=== Supplied material ===

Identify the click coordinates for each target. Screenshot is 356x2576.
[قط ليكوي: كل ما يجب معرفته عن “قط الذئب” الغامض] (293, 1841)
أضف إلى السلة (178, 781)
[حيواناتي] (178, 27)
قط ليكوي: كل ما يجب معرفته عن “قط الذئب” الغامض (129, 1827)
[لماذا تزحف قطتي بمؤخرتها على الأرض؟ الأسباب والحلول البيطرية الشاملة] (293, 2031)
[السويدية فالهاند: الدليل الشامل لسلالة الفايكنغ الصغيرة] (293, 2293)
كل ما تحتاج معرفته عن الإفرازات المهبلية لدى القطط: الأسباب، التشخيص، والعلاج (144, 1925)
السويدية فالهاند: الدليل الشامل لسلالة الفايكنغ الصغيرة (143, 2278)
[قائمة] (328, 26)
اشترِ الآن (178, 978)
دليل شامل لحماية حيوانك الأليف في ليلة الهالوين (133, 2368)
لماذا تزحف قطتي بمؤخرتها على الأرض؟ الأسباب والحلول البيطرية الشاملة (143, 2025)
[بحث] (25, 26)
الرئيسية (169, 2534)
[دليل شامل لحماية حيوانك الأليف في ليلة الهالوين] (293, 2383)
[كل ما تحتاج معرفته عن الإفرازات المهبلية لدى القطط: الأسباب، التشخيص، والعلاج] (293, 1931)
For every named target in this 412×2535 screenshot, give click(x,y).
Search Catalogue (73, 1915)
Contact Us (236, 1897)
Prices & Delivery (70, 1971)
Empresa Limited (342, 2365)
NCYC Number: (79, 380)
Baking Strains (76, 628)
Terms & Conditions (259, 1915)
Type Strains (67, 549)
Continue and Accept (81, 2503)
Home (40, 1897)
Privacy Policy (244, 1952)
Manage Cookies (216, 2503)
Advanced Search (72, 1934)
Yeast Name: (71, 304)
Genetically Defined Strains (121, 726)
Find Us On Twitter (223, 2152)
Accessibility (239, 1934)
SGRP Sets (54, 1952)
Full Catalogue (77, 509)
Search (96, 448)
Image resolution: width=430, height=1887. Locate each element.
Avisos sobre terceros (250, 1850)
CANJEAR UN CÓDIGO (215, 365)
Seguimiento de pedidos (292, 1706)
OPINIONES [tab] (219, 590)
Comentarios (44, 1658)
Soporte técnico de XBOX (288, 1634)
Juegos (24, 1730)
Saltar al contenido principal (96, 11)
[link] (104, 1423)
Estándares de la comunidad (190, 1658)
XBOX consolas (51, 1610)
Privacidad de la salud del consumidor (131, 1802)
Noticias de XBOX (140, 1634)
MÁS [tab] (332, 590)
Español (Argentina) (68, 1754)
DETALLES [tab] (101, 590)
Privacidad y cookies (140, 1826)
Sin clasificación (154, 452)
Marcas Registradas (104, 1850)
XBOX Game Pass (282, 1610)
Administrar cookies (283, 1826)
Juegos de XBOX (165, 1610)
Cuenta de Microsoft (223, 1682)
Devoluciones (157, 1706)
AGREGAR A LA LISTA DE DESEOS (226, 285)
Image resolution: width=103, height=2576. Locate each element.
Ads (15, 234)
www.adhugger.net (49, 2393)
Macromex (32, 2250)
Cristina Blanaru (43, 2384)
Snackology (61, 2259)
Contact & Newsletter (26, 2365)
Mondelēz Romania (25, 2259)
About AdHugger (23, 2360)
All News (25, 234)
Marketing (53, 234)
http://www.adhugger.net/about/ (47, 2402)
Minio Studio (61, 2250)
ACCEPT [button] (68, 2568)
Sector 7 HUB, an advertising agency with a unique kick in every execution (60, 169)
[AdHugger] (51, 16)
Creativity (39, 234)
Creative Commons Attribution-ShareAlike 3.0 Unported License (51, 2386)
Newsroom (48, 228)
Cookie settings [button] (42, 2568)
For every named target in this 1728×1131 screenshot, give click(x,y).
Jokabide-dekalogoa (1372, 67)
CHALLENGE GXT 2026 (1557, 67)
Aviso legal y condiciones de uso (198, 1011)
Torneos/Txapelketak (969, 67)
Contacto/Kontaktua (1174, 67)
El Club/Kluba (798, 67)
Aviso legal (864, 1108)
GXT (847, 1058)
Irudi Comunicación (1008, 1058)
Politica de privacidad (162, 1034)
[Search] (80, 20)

===

## What you should do
Output exactly the leading lines of the data, up to and including the line marked by "XBOX Game Pass (282, 1610)".

## Answer to this task
Identify the click coordinates for each target. Screenshot is 356x2576.
[قط ليكوي: كل ما يجب معرفته عن “قط الذئب” الغامض] (293, 1841)
أضف إلى السلة (178, 781)
[حيواناتي] (178, 27)
قط ليكوي: كل ما يجب معرفته عن “قط الذئب” الغامض (129, 1827)
[لماذا تزحف قطتي بمؤخرتها على الأرض؟ الأسباب والحلول البيطرية الشاملة] (293, 2031)
[السويدية فالهاند: الدليل الشامل لسلالة الفايكنغ الصغيرة] (293, 2293)
كل ما تحتاج معرفته عن الإفرازات المهبلية لدى القطط: الأسباب، التشخيص، والعلاج (144, 1925)
السويدية فالهاند: الدليل الشامل لسلالة الفايكنغ الصغيرة (143, 2278)
[قائمة] (328, 26)
اشترِ الآن (178, 978)
دليل شامل لحماية حيوانك الأليف في ليلة الهالوين (133, 2368)
لماذا تزحف قطتي بمؤخرتها على الأرض؟ الأسباب والحلول البيطرية الشاملة (143, 2025)
[بحث] (25, 26)
الرئيسية (169, 2534)
[دليل شامل لحماية حيوانك الأليف في ليلة الهالوين] (293, 2383)
[كل ما تحتاج معرفته عن الإفرازات المهبلية لدى القطط: الأسباب، التشخيص، والعلاج] (293, 1931)
For every named target in this 412×2535 screenshot, give click(x,y).
Search Catalogue (73, 1915)
Contact Us (236, 1897)
Prices & Delivery (70, 1971)
Empresa Limited (342, 2365)
NCYC Number: (79, 380)
Baking Strains (76, 628)
Terms & Conditions (259, 1915)
Type Strains (67, 549)
Continue and Accept (81, 2503)
Home (40, 1897)
Privacy Policy (244, 1952)
Manage Cookies (216, 2503)
Advanced Search (72, 1934)
Yeast Name: (71, 304)
Genetically Defined Strains (121, 726)
Find Us On Twitter (223, 2152)
Accessibility (239, 1934)
SGRP Sets (54, 1952)
Full Catalogue (77, 509)
Search (96, 448)
Image resolution: width=430, height=1887. Locate each element.
Avisos sobre terceros (250, 1850)
CANJEAR UN CÓDIGO (215, 365)
Seguimiento de pedidos (292, 1706)
OPINIONES [tab] (219, 590)
Comentarios (44, 1658)
Soporte técnico de XBOX (288, 1634)
Juegos (24, 1730)
Saltar al contenido principal (96, 11)
[link] (104, 1423)
Estándares de la comunidad (190, 1658)
XBOX consolas (51, 1610)
Privacidad de la salud del consumidor (131, 1802)
Noticias de XBOX (140, 1634)
MÁS [tab] (332, 590)
Español (Argentina) (68, 1754)
DETALLES [tab] (101, 590)
Privacidad y cookies (140, 1826)
Sin clasificación (154, 452)
Marcas Registradas (104, 1850)
XBOX Game Pass (282, 1610)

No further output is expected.